The task
Give the line with "Instruction: Zoom in" again, along with every line below it to the end of the records, word for word.

Records shown
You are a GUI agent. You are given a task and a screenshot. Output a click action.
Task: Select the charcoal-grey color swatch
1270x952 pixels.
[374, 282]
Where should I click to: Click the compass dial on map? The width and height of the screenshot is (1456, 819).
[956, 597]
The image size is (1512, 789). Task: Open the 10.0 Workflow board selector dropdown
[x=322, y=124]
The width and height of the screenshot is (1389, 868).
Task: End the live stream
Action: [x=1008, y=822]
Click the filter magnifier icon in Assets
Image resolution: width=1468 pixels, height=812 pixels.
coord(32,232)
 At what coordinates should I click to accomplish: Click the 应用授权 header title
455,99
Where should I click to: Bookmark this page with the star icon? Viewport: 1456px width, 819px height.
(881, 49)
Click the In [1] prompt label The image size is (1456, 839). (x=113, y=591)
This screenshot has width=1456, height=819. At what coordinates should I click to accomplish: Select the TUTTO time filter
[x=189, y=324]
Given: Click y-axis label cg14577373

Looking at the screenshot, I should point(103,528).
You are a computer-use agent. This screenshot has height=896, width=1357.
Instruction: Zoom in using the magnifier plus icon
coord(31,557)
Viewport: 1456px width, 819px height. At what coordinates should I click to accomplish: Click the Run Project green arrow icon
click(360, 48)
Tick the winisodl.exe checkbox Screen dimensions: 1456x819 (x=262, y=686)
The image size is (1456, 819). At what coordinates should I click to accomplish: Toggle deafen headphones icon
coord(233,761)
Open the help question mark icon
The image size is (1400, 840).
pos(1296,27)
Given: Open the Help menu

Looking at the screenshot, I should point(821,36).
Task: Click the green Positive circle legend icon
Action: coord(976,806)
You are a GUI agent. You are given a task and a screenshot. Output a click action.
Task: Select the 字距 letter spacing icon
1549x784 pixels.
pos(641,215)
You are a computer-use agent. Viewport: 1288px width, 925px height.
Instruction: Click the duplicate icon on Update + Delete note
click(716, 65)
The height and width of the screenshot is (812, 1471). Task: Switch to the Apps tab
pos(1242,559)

Result
Instruction: Zoom in using the magnifier plus icon
coord(31,557)
Viewport: 1456px width, 819px height. At what coordinates should I click to accomplish: Click the Run Project green arrow icon
click(360, 48)
Tick the winisodl.exe checkbox Screen dimensions: 1456x819 (x=262, y=686)
The image size is (1456, 819). At what coordinates should I click to accomplish: Toggle deafen headphones icon
coord(233,761)
Open the help question mark icon
The image size is (1400, 840).
pos(1296,27)
Given: Open the Help menu

Looking at the screenshot, I should point(821,36).
Task: Click the green Positive circle legend icon
Action: coord(976,806)
You are a GUI agent. You are given a task and a screenshot. Output a click action.
Task: Select the 字距 letter spacing icon
1549x784 pixels.
pos(641,215)
You are a computer-use agent. Viewport: 1288px width, 925px height.
Instruction: Click the duplicate icon on Update + Delete note
click(716, 65)
The height and width of the screenshot is (812, 1471). Task: Switch to the Apps tab
pos(1242,559)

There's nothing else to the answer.